Mine was the only car in the parking lot. The walks range from just 0.2 miles to 4.4 miles, and the trails connect so you can compose longer hikes. I plotted a route that took me through the woods and along the edge of a tidal stream, before emerging into a vast field. Rambler roses lined parts of the trail, and a breeze blasted their sweet, familiar scent.
Before leaving the island, I meandered all the way west to Sunset Beach, where 25 years ago hotelier André Balazs bought a run-down motel and restaurant and turned it into a sexy beach resort of the same name that draws an international party crowd. much to the dismay of the old guard. It marked the first sign of the arrivals. (Rooms go from a low of $479 per night on weekdays to $899 per night on weekends.)
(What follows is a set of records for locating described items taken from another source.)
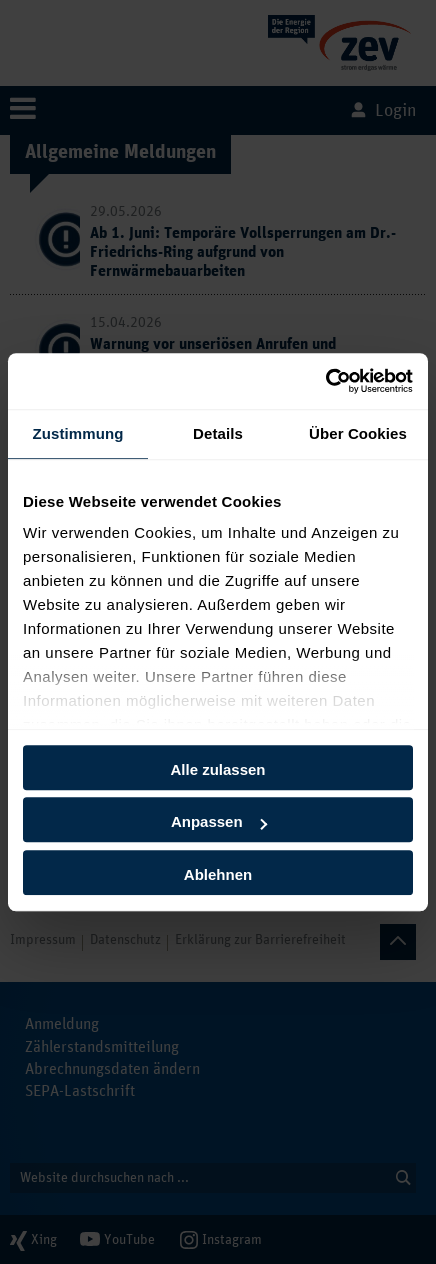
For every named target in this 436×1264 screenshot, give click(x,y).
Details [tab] (218, 433)
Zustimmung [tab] (78, 433)
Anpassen (219, 821)
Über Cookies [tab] (358, 433)
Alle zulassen (217, 769)
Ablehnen (218, 874)
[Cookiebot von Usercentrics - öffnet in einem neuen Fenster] (325, 381)
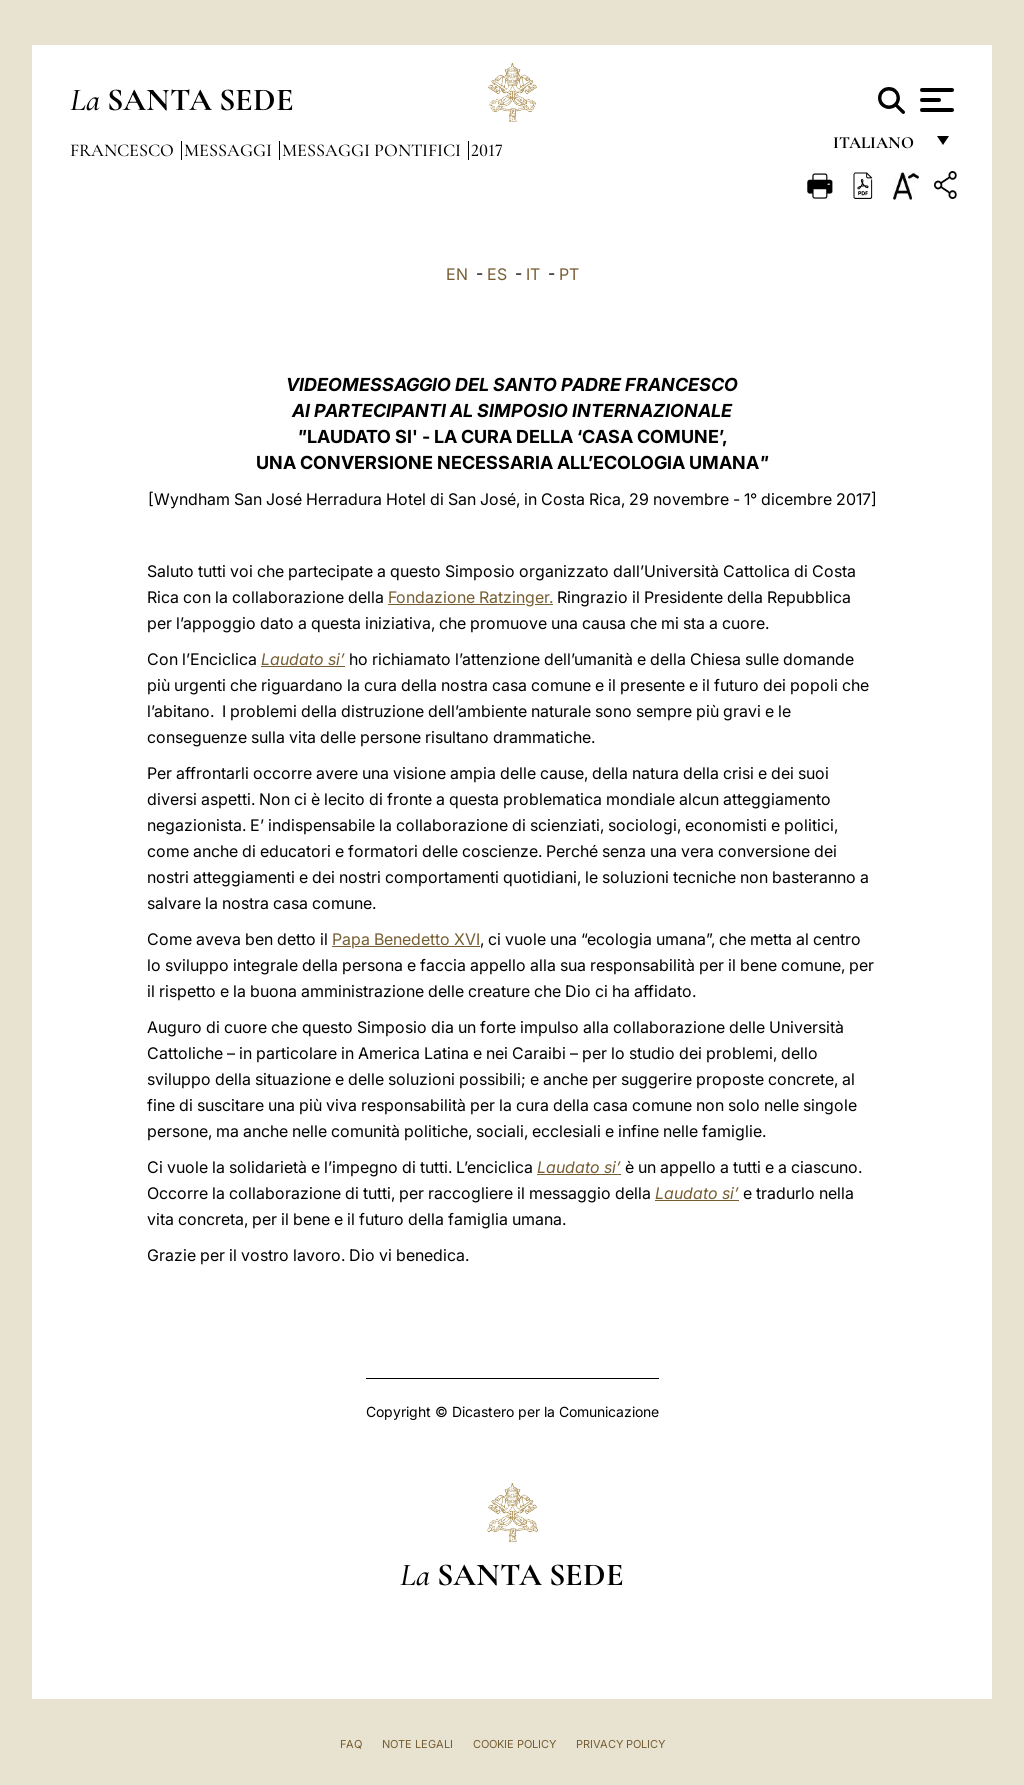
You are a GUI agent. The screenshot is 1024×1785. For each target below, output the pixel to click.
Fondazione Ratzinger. (470, 597)
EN (457, 274)
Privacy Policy (620, 1744)
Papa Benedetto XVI (406, 939)
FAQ (351, 1744)
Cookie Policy (514, 1744)
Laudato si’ (303, 659)
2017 (487, 150)
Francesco (124, 150)
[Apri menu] (934, 100)
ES (497, 274)
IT (533, 274)
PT (569, 274)
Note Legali (417, 1744)
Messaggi (230, 150)
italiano (877, 147)
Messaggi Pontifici (373, 150)
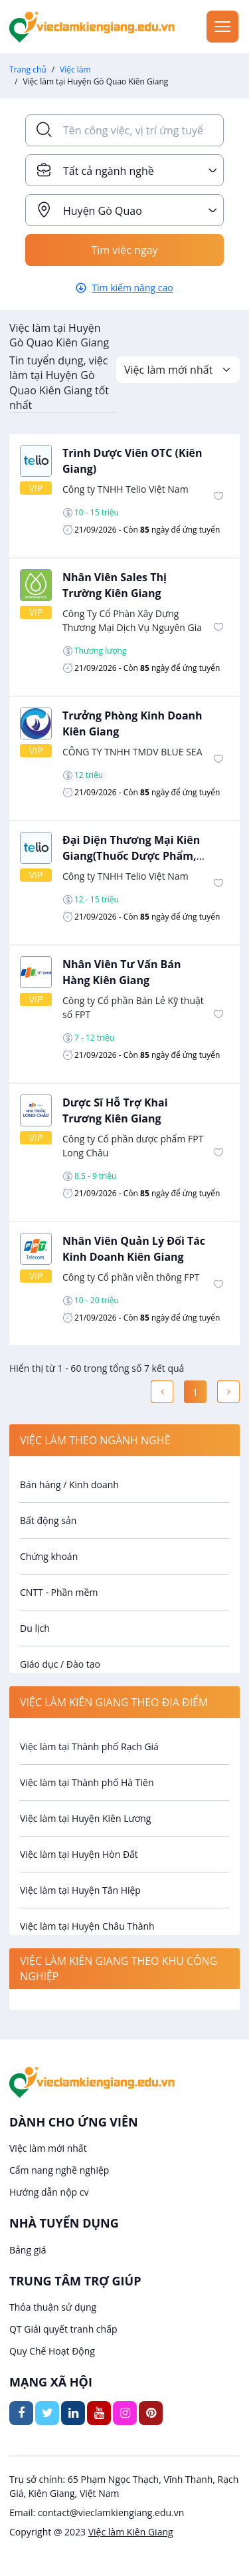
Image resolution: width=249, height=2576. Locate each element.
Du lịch (35, 1628)
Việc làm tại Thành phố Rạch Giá (89, 1746)
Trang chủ (27, 69)
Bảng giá (27, 2250)
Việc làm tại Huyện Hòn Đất (79, 1854)
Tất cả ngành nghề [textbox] (108, 171)
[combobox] (124, 170)
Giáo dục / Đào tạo (60, 1664)
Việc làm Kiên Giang (130, 2531)
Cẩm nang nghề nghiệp (59, 2170)
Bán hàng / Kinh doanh (69, 1484)
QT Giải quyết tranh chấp (63, 2329)
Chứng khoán (49, 1556)
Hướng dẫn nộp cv (48, 2192)
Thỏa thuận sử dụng (52, 2307)
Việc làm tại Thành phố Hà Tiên (86, 1782)
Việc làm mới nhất (48, 2148)
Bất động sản (48, 1520)
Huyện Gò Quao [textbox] (102, 210)
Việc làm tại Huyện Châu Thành (87, 1926)
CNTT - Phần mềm (59, 1592)
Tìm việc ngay (124, 250)
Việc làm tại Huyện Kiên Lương (85, 1818)
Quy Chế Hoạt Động (52, 2351)
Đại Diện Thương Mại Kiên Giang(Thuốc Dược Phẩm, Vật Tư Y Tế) (131, 856)
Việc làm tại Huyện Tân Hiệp (80, 1890)
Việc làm (75, 69)
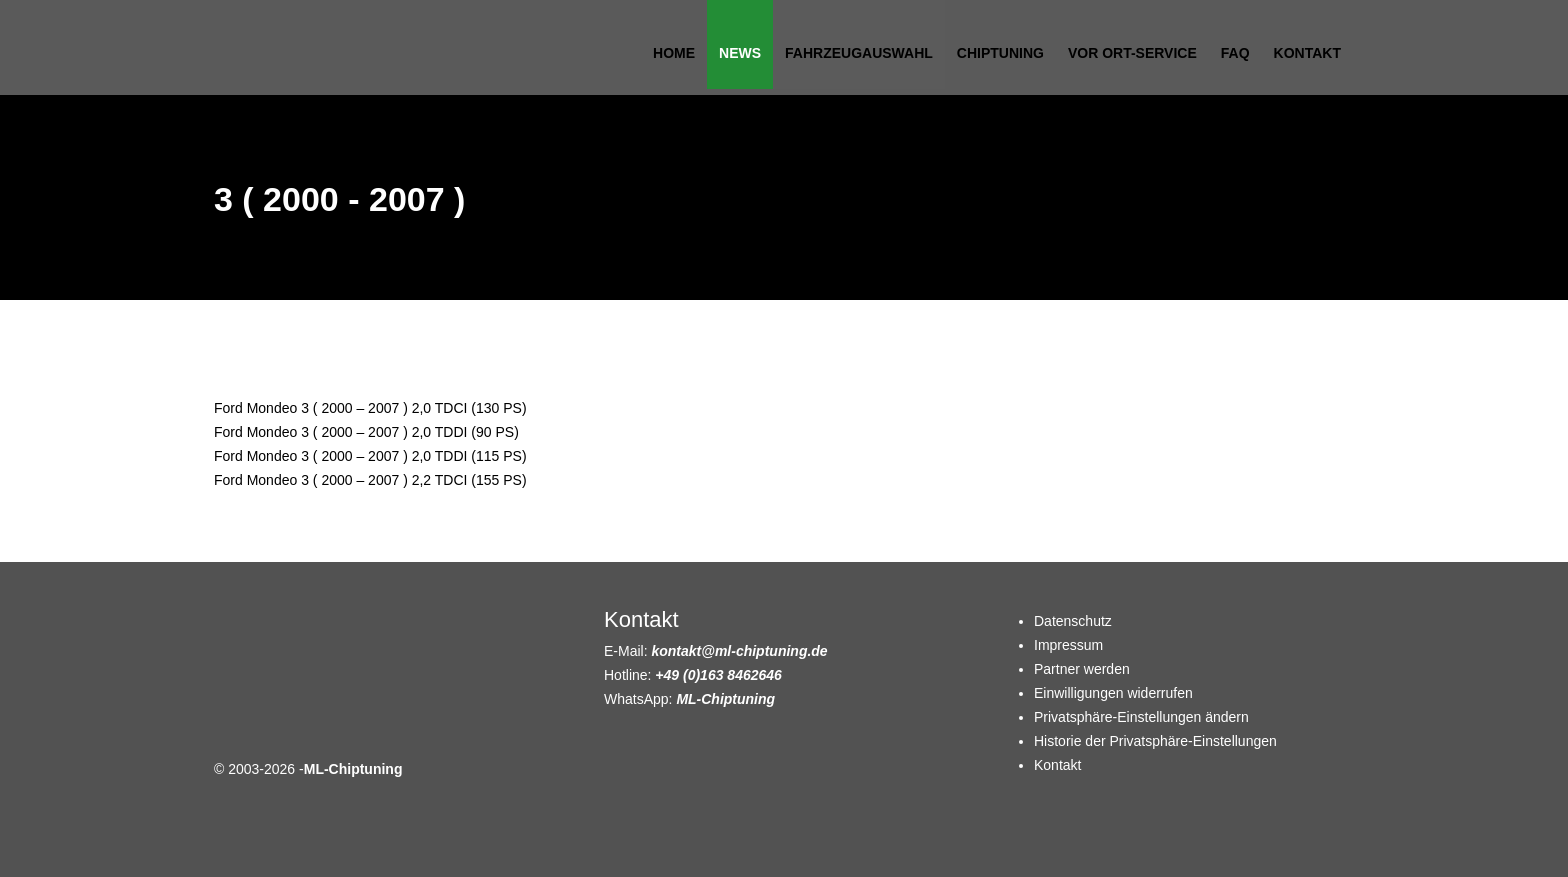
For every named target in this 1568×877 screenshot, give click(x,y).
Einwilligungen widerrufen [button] (1113, 693)
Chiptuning (1000, 53)
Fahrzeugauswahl (859, 53)
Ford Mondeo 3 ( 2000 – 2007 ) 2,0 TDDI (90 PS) (366, 432)
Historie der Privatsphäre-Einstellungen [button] (1155, 741)
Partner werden (1082, 669)
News (740, 53)
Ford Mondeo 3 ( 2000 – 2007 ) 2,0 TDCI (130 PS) (370, 408)
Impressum (1068, 645)
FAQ (1235, 53)
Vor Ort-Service (1132, 53)
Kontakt (1307, 53)
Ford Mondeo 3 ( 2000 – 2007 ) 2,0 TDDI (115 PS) (370, 456)
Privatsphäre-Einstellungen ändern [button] (1141, 717)
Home (674, 53)
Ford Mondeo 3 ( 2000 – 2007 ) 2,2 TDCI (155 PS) (370, 480)
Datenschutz (1073, 621)
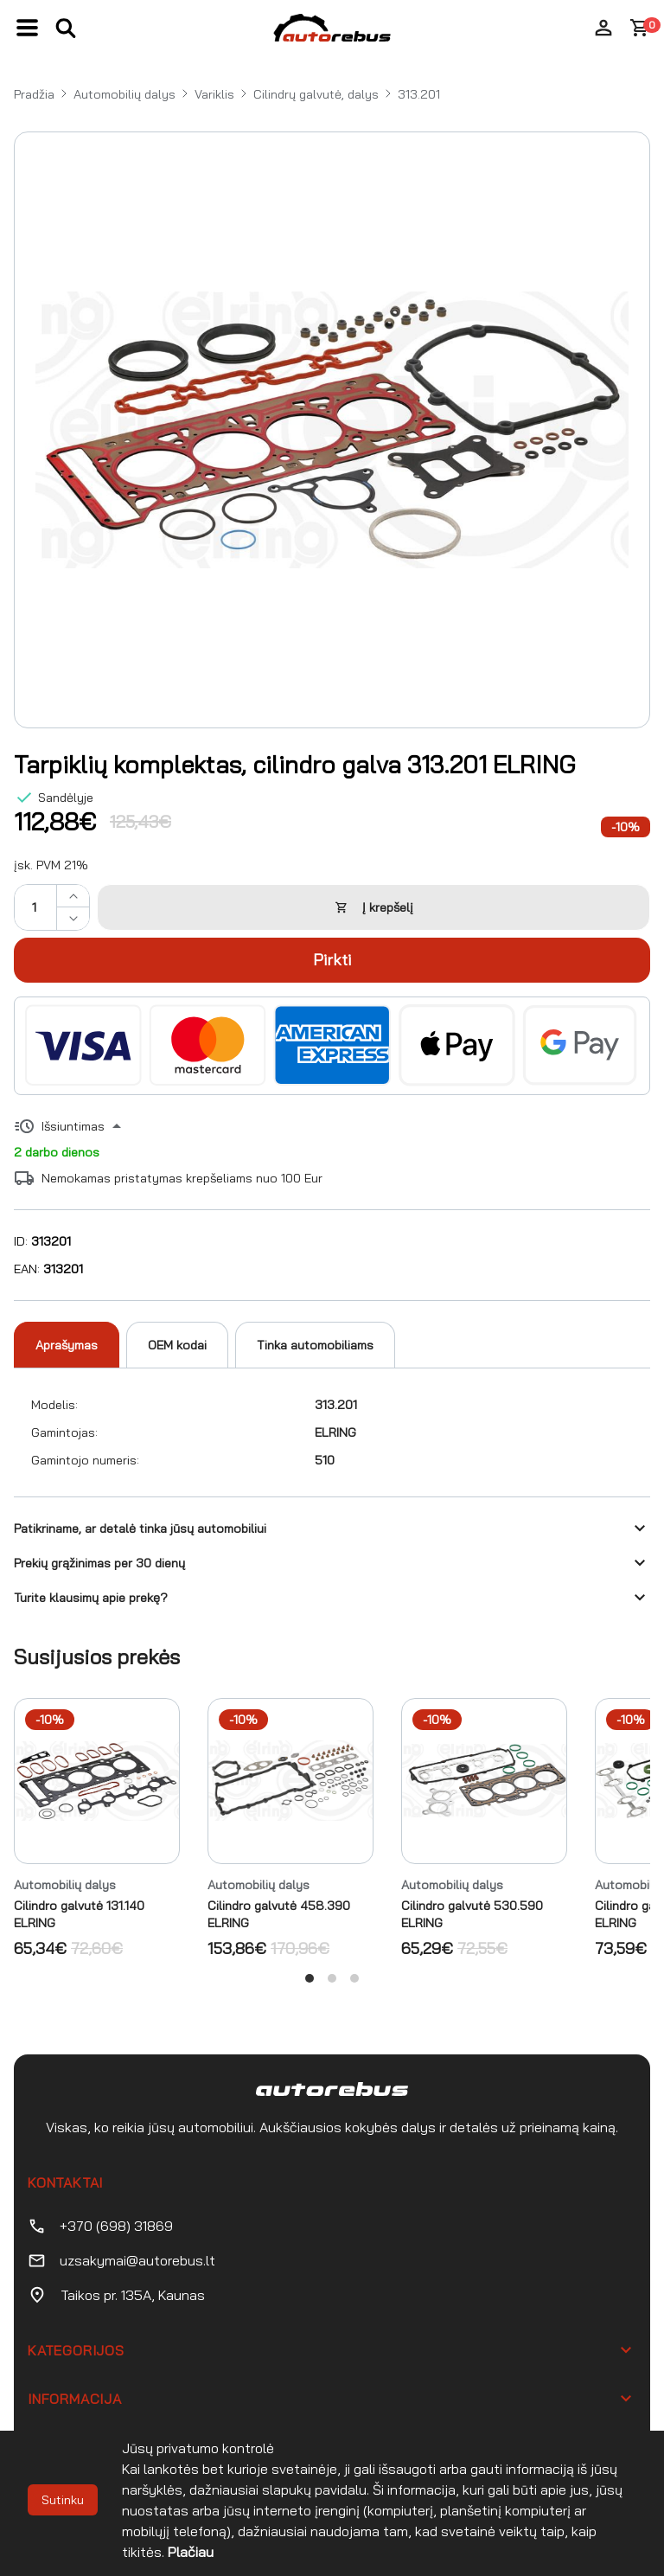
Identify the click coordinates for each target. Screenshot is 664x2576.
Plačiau (191, 2551)
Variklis (214, 94)
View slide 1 (309, 1978)
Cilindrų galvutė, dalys (316, 94)
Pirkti (332, 960)
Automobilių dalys (124, 94)
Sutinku (63, 2500)
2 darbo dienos (56, 1152)
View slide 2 (332, 1978)
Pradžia (34, 94)
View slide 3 (354, 1978)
A little further on is the Pridwin, a large white box with a deep front yard that overlooks the bay. The hotel was purchased by Cape Resorts, which has a track record of taking and reviving historic properties such as Congress Hall in Cape May, NJ, and Baron’s Cove in Sag Harbor.
Glenn Petry, whose family has owned the Pridwin since 1961, and who has partnered with Cape Resorts, told me he felt a certain pressure from islanders to maintain the look and feel of the hotel, even during the extensive renovations (it opens to guests in July; rooms are over $500 per night in season).
“There’s no question that change is happening on Shelter Island,” Mr. Petry said. “It’s definitely led by the real estate market.”
As I drove and cycled around the island, I had noticed recently cleared construction sites in wooded areas, which were soon to become new holiday homes. Maybe because I was there during the week, or maybe because peak season hadn’t quite started yet, but to me, even in the midst of these changes, Shelter Island still felt sleepy and uncrowded.
I hoped to come back in 10 years and say the same.